Emerging literature in other areas of orthopedic surgery has highlighted the utility of the C-reactive protein to albumin ratio (CAR) as a biomarker. CAR is attractive because it reflects both the severity of the inflammatory burden and the patient’s general health and potential physiologic reserve.
Matthew H. Lindsey, MD, of the Harvard Combined Orthopaedic Residency Program, Andrew J. Schoenfeld, MD, MSc, of the Department of Orthopaedic Surgery at Brigham and Women’s Hospital, and colleagues have published putative evidence that CAR can be useful in predicting adverse events after SEA treatment. Their paper appears in the Journal of the American Academy of Orthopaedic Surgeons.
Methods
The researchers retrospectively studied 362 adults hospitalized in the Mass General Brigham system for treatment of SEA between 2005 and 2017. The average age was 57, men accounted for 61% of the cohort, the average Charlson Comorbidity Index was 3.23, and 27% of patients were IV drug users.
There are no established cutoffs for what constitutes a high CAR value, so the team used an exploratory approach published in Clinical Neurology and Neurosurgery to transform CAR values into ordinal variables across deciles, quintiles, and quartiles.

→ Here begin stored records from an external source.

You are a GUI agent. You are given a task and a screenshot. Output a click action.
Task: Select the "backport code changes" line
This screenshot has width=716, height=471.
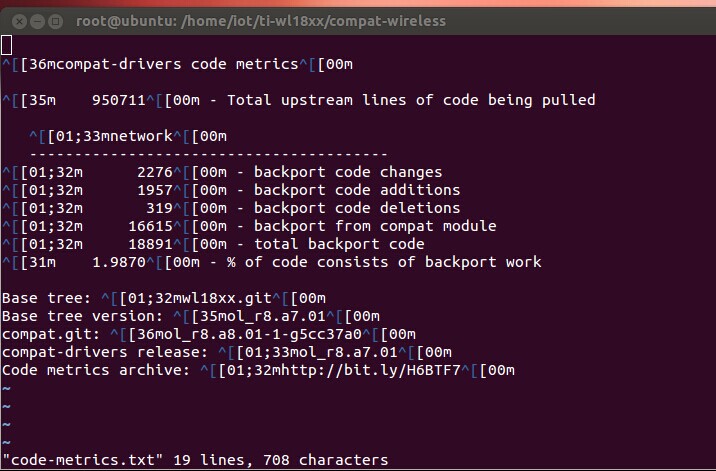(x=348, y=172)

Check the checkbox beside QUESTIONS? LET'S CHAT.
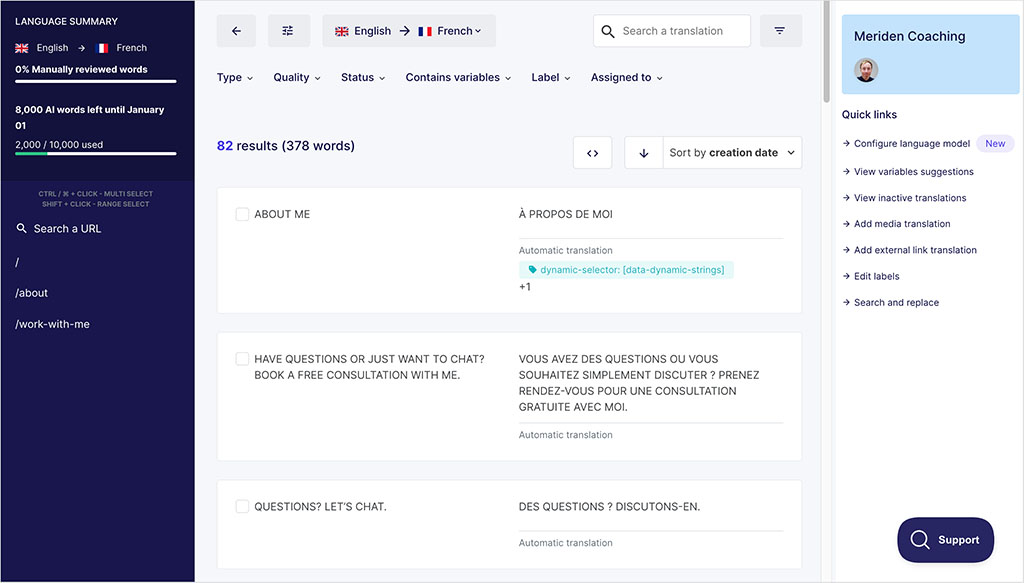pyautogui.click(x=241, y=506)
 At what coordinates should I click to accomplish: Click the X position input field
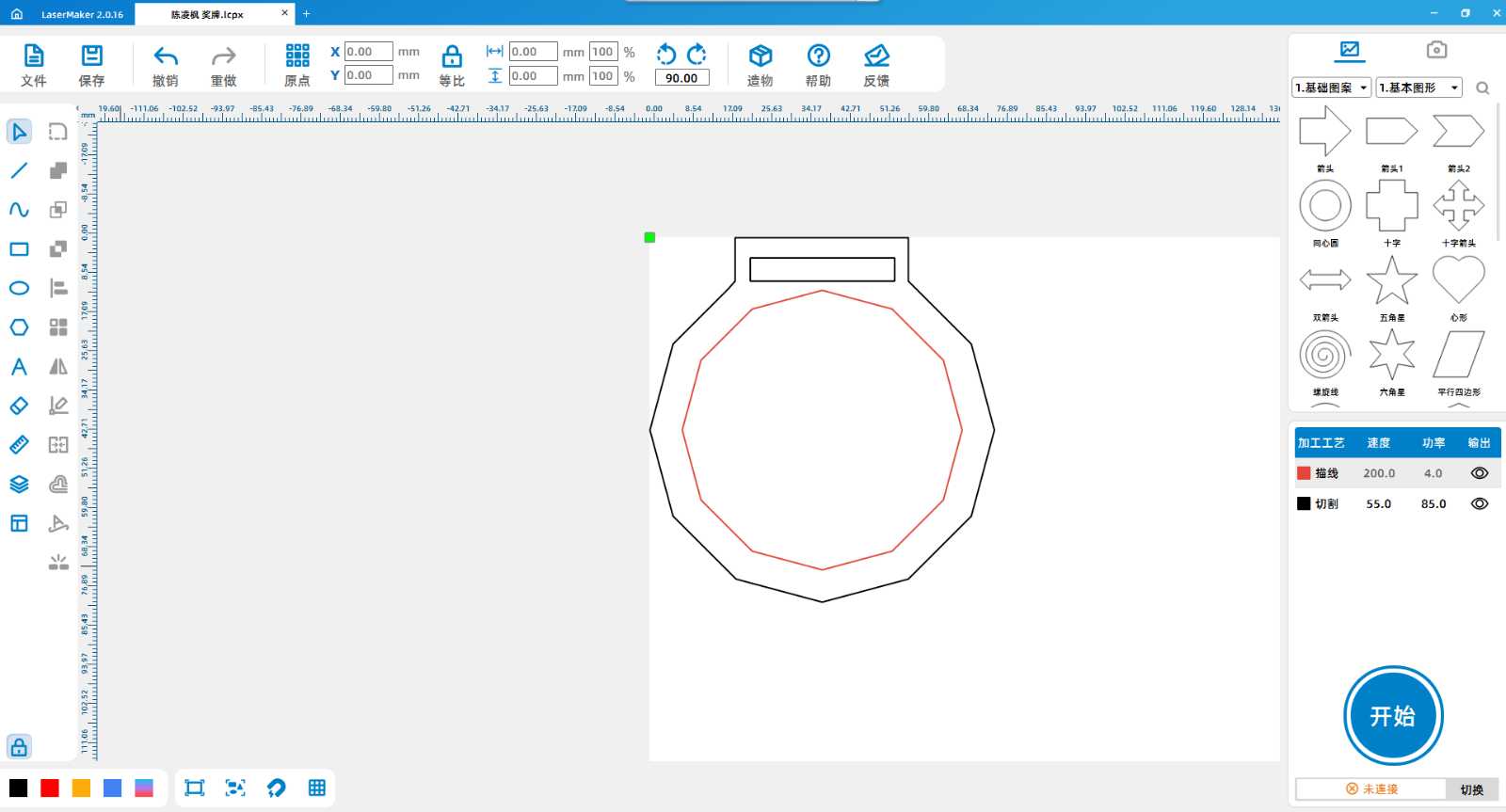click(368, 52)
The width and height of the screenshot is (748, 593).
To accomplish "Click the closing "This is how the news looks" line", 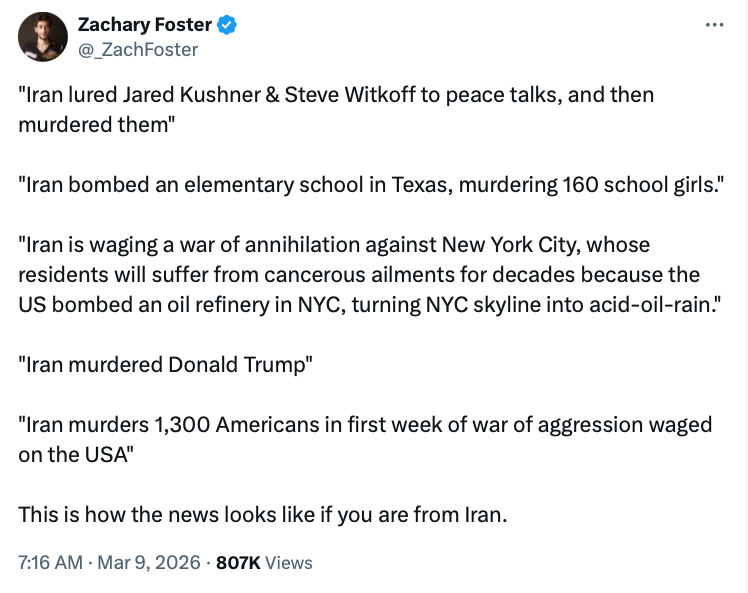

Deciles were determined to perform best in stratifying CAR.
Outcomes
The primary outcome was development within 90 days of one or more complications from a predefined list: cardiopulmonary events, venous thromboembolic events, delirium, skin and wound complications, urinary complications, wound infections, sepsis, and shock.

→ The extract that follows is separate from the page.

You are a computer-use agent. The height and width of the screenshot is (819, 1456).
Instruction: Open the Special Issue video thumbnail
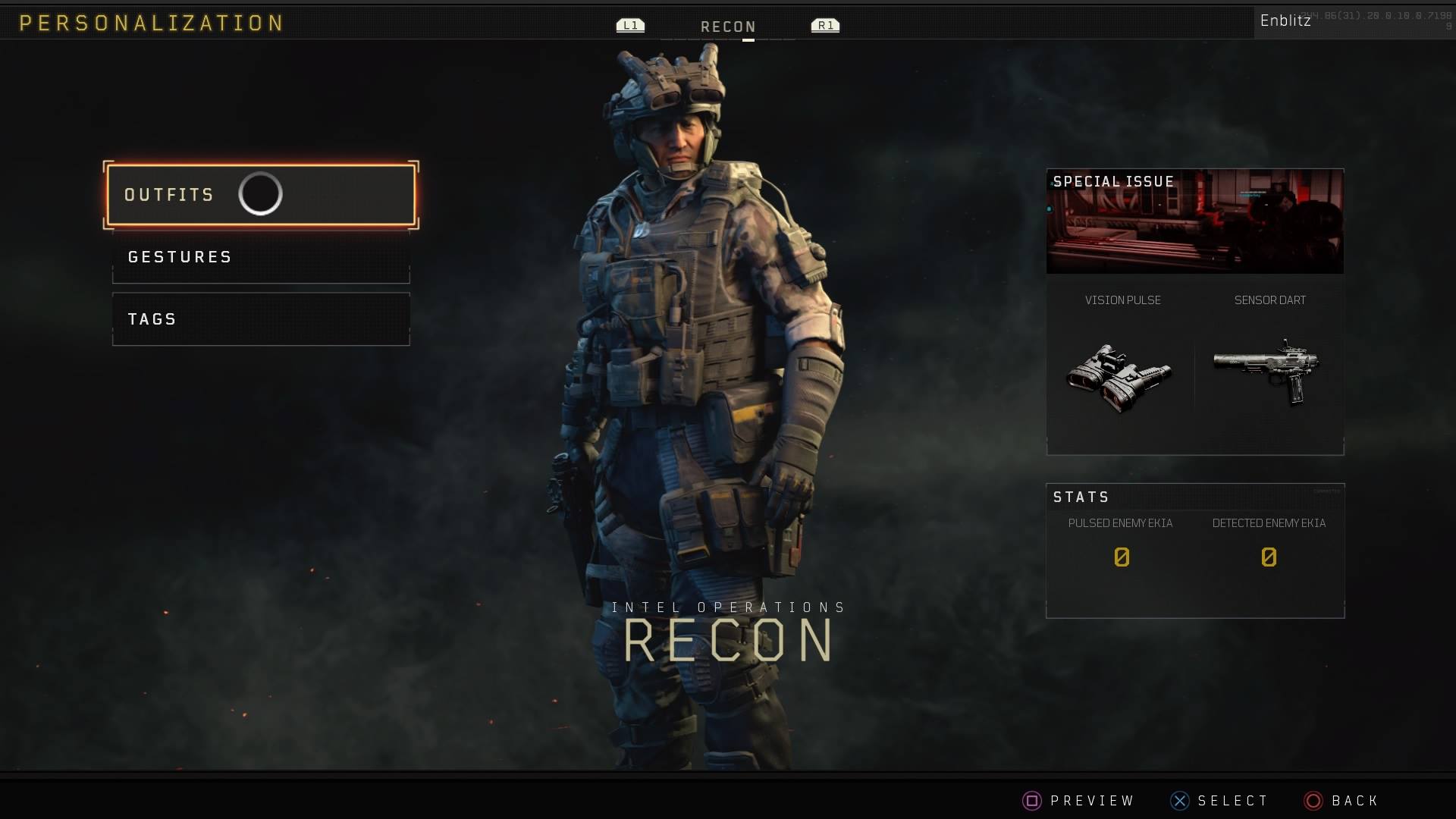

The 90-day complication rate was 48%. The most common complications were sepsis (31%), urinary complications (19%), shock (15%), pulmonary complications (14%), and acute delirium (13%).
The secondary outcomes were 90-day overall mortality, which was 13%, and the 90-day all-cause readmission rate was 19%.
CAR as a Predictor
The mean overall CAR was 44.0 and the median was 35.7. The lowest decile had values <2.5, and the top two deciles of values were >73.7.
In multivariable analyses adjusted for demographic factors, the mean complication rate was:
- 27% in the lowest decile of CAR values
- 50% in the remaining 90% of patients—OR, 2.66; 95% CI, 1.22–5.81 (P=0.014)
Patients with CAR values in the highest two deciles were at significantly increased risk of complications compared with patients in the lowest decile:
- 80th decile—OR, 3.44; 95% CI, 1.25–9.42 (P=0.016)
- 90th decile—OR, 3.28; 95% CI, 1.19–9.04 (P=0.022)
CAR was not associated with the secondary outcomes of post-treatment mortality or readmission.
Interpreting the Findings
CAR values in the second to seventh deciles also increased the risk of complications, but the sample was underpowered to detect whether they were statistically significant. This lack of power may have affected determinations about the CAR’s performance at intermediate values and its ability to predict secondary outcomes.
Therefore, the findings should be viewed as exploratory and hypothesis-generating, not definitive or prescriptive. A conservative interpretation, suitable for immediate clinical application, is that clinicians should be concerned about patients with CAR values >2.5 and recognize patients with values ≥73.7 as being at exceedingly high risk.
A patient with a relatively benign clinical presentation but an elevated CAR may be at risk of precipitous decline, and more aggressive treatment may be warranted. A patient with an elevated CAR value who is already indicated for surgery may benefit from staged surgical intervention or postoperative ICU admission to minimize the potential for adverse events, including postoperative mortality and readmission.